On August 13, 2010, Investacorp entered into a five-year lease with Frost Real Estate Holdings, LLC (“FREH”), an entity affiliated with the Company’s chairman of the board and principal shareholder, in an office building in Miami, Florida. The lease which commenced on October 1, 2010, provides for aggregate payments during the five-year term of approximately $1,574 and minimum annual payments of $315. Rent expense under such lease amounted to $351, $320 and $293 in 2014, 2013 and 2012, respectively.

Ladenburg’s principal executive offices are located in the same office building in Miami, Florida, where the Company leases approximately 18,150 square feet of office space from FREH. Ladenburg’s lease was renewed in March 2013 and now expires in February 2018. The lease provides for aggregate payments during the five-year term of approximately $2,995 and minimum annual payments of $599. Rent expense under such lease amounted to $578, $572 and $560 in 2014, 2013 and 2012, respectively.

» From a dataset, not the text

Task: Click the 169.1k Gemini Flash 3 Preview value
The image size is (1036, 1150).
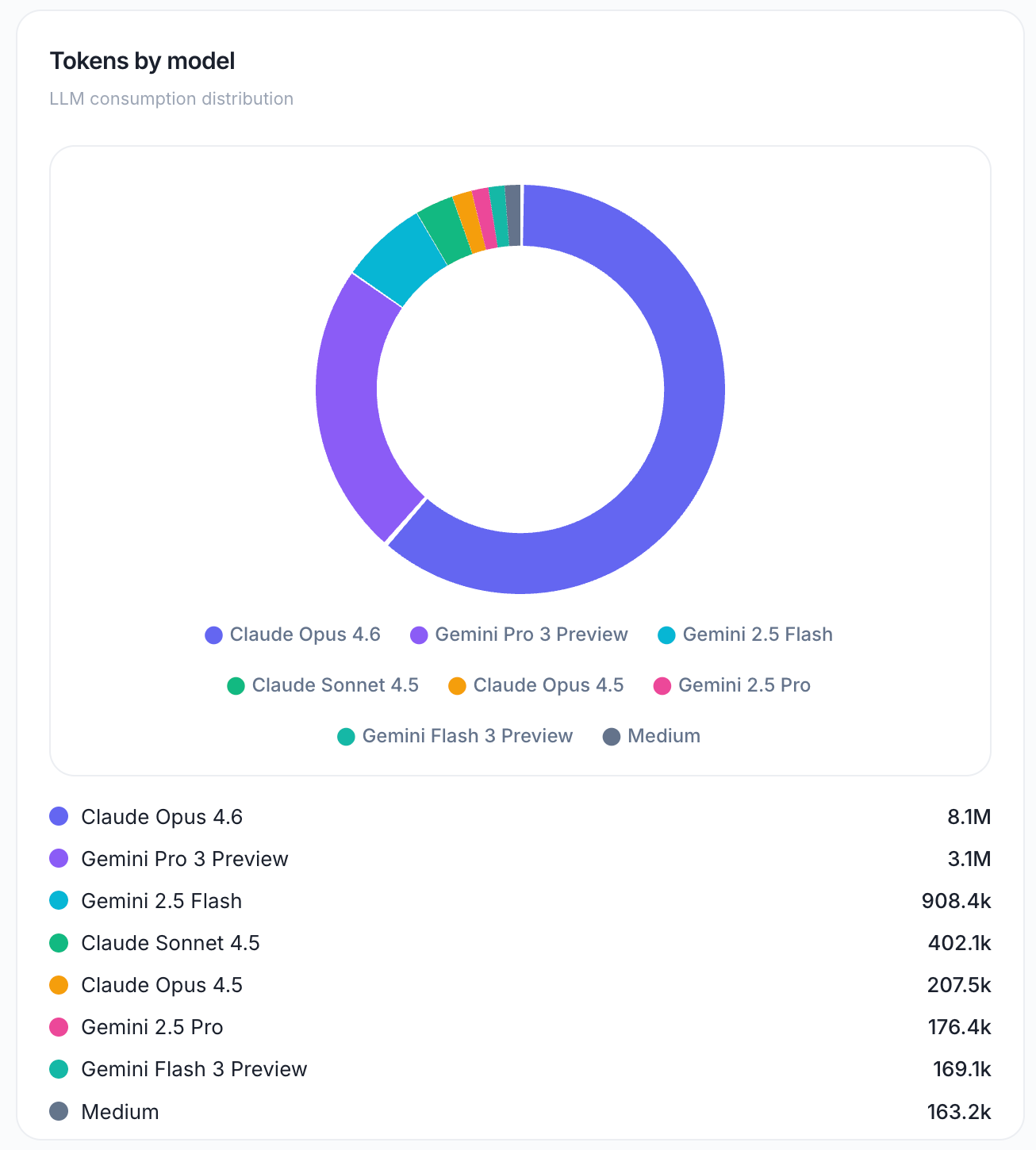Action: (x=961, y=1069)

The Company is a party to an agreement with Vector Group Ltd. (“Vector”), where Vector has agreed to make available to the Company the services of Vector’s Executive Vice President to serve as the President and Chief Executive Officer of the Company and to provide certain other financial, tax and accounting services, including assistance with complying with Section 404 of the Sarbanes-Oxley Act of 2002 and assistance in the preparation of tax returns. Various executive officers and directors of Vector and its subsidiary New Valley serve as members of the board of directors of the Company and Vector and its subsidiaries own approximately 8.17% of the Company’s common stock at December 31, 2014. In consideration for such services, the Company agreed to pay Vector an annual management fee plus reimbursement of expenses and to indemnify Vector. The agreement is terminable by either party upon 30 days’ prior written notice. The Company paid Vector $850 in 2014, $750 in 2013 and $750 in 2012 under the agreement and pays Vector at a rate of $850 per year in 2015.

See Note 12 for information regarding loan transactions involving related parties.